== Passage to read ==
::::::::::

The latest Around the Teapot (September 20-22, 2013), organized by American Russian Theatre Ensemble Laboratory (ARTEL), was a vibrant exploration of collaborative theater through conversation and action. The weekend gathering was inspired by the recent publication of three books on collaborative theater practices: John Britton’s Encountering Ensemble, and Kathryn Mederos Syssoyeva and Scott Proudfit’s A History of Collective Creation and Collective Creation in Contemporary Performance.

The weekend was imbued with a spirit of flexibility and generosity. Inspired by Open Space Technology—a style of meeting that allows people to self-organize and determine the structures and flow of conversations—the gathering was fashioned to celebrate a diversity of perspectives, approaches, and preoccupations related to collaborative theater-making. My overall impression from the weekend was like remembering something I always know, but somehow always need reminding: that collaborative artists need to continuously seek, build, and structure connection with other collaborative artists in order to sustain and grow their work.

The evening opened with conversation, food, music, and remarks by Britton and Syssoyeva. While the books approach collaborative theater from different perspectives, both authors noted how the topic of collaborative work demanded a multi-vocal approach. Both Britton and Syssoyeva gathered a large number of contributors to offer different perspectives, initiating a collaborative ethos in their very acts of writing about collaboration.

Syssoyeva expressed how the project of editing her books revealed collective creation as a diverse and yet consistent parallel tradition alongside mainstream theatrical traditions. Her work on the history of collective creation showed that despite the diversity among the practices, aims, and forms of collective creation, they all carry an interest in reimagining where power and authority exist within the process of creating theater.

Britton explored the many definitions of “ensemble,” an investigation that would continue throughout the course of the event. He highlighted an important principle that ensembles, even within the membership of the group, don’t have to agree. This openness to disagreement and divergence—founded upon a commitment to working together—characterize our playful, yet futile, efforts to pin down definitions of our terms.

This gathering was always on the move—from conversation to performance, from space to space, and from engaging with colleagues in the room to chatting across states and oceans via Google chat. This movement allowed us to experience the possibility of connecting with each other in different ways, both in space and time and across space and time. While there was a local focus to this event, emphasizing the state of collaborative work in Los Angeles, there was also an effort to connect with colleagues in other places to strengthen the wider community of collaborative and ensemble artists.

 

We have a particular kind of creative and enterprising expertise that we should recognize as abundance. Focusing on ourselves as exceptionally resourceful, rather than under-resourced, allows us to celebrate and extend collaborative theater’s knack for being all in it together.

::::::::::

== Source data ==

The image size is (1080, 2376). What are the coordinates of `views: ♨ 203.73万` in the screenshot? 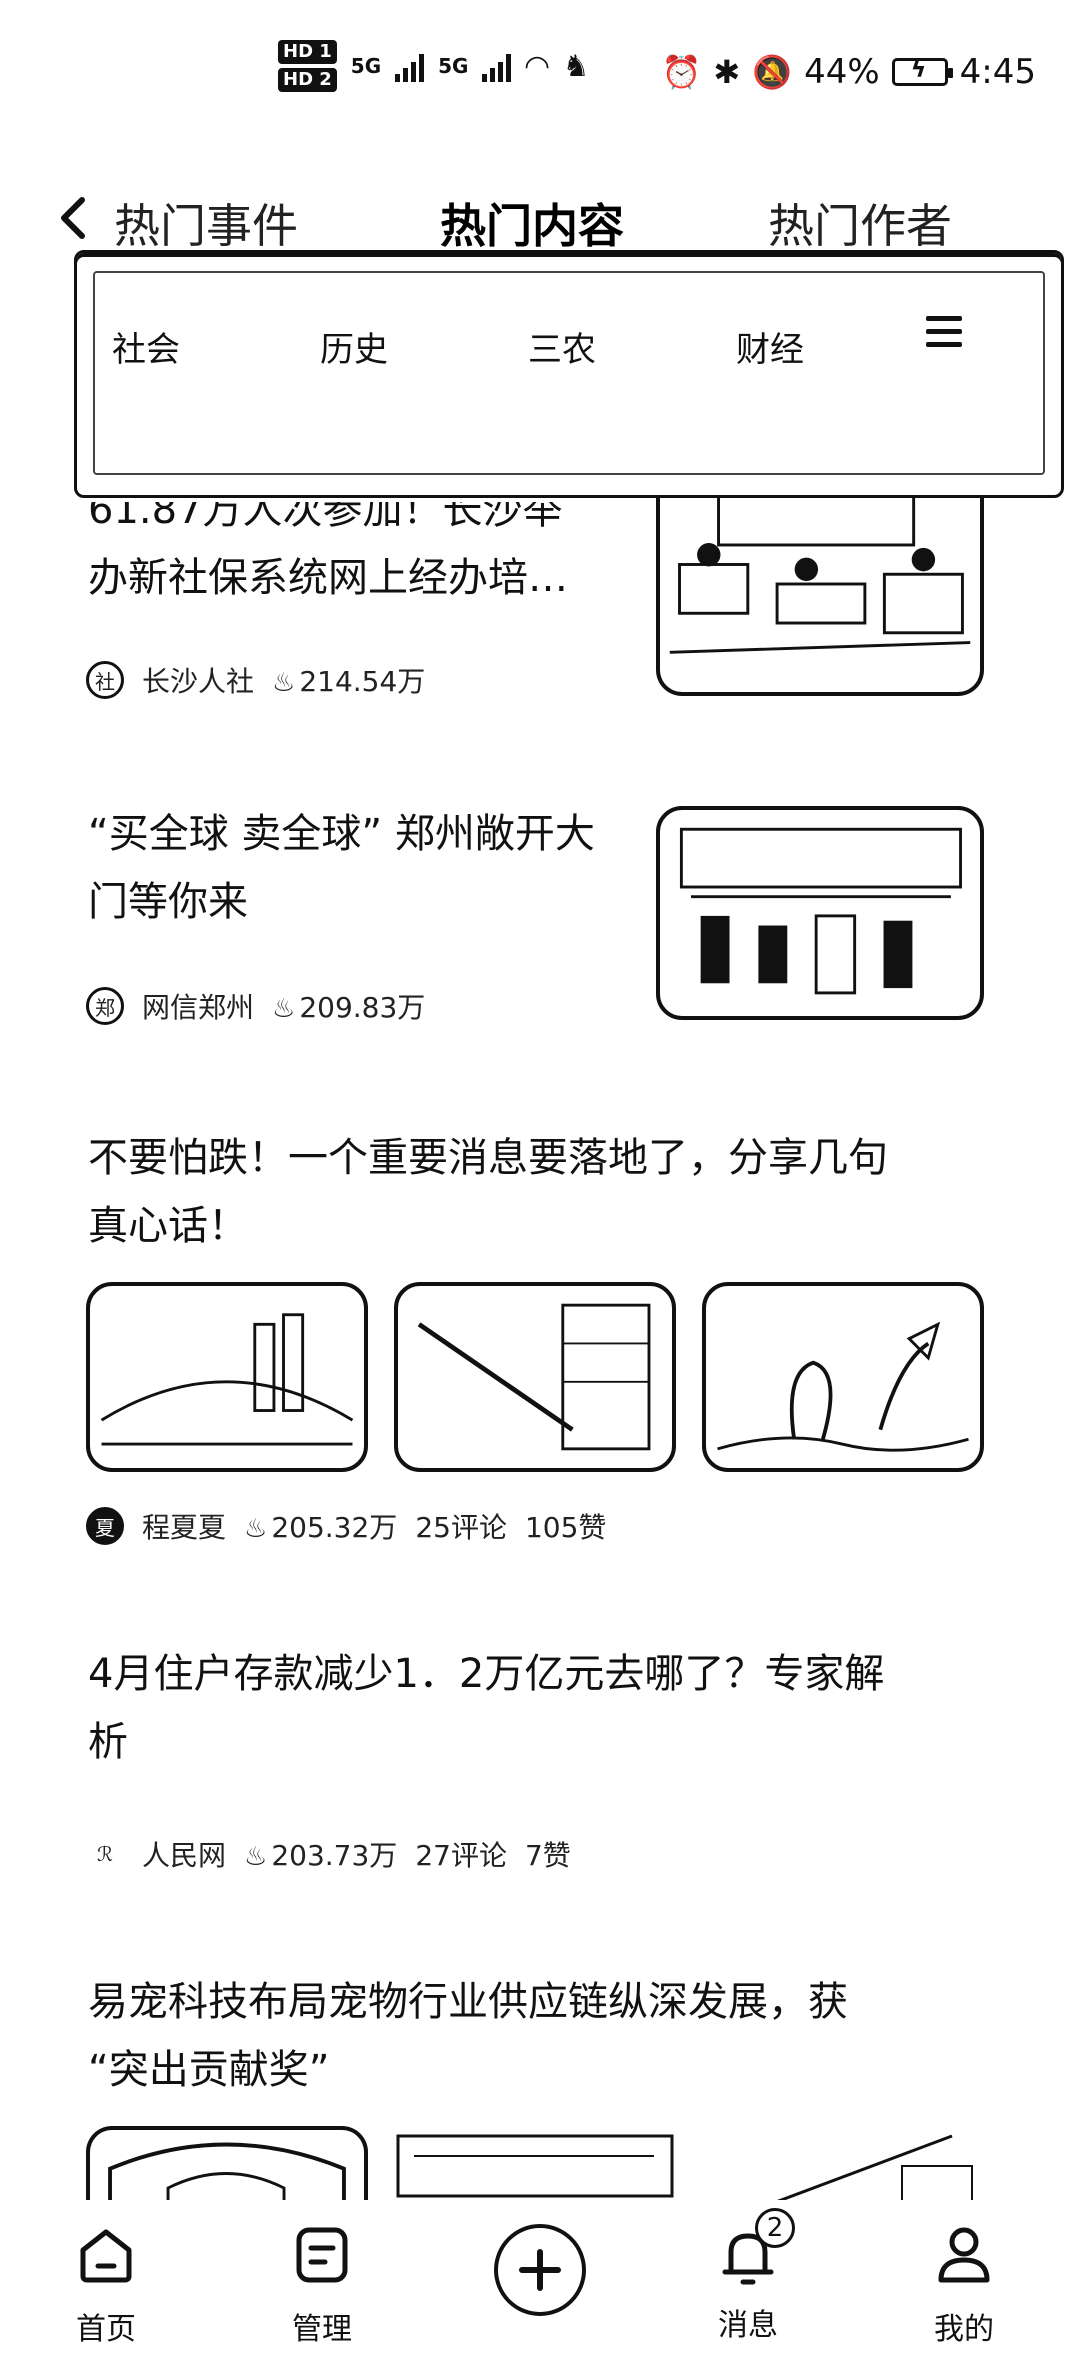 It's located at (321, 1856).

::::::::::

== Your tasks ==
**1.** In the passage about the Around the Teapot gathering, write out the stretch from "This gathering was" through "and ensemble artists.", swapping "Los Angeles" for "Chicago".
**2.** According to the passage about the Around the Teapot gathering, what organization organized the September 20-22, 2013 event?
**3.** List every book title named in the passage about the Around the Teapot gathering.

== Answers ==
**1.**
This gathering was always on the move—from conversation to performance, from space to space, and from engaging with colleagues in the room to chatting across states and oceans via Google chat. This movement allowed us to experience the possibility of connecting with each other in different ways, both in space and time and across space and time. While there was a local focus to this event, emphasizing the state of collaborative work in Chicago, there was also an effort to connect with colleagues in other places to strengthen the wider community of collaborative and ensemble artists.

**2.** American Russian Theatre Ensemble Laboratory (ARTEL).

**3.**
Encountering Ensemble
A History of Collective Creation
Collective Creation in Contemporary Performance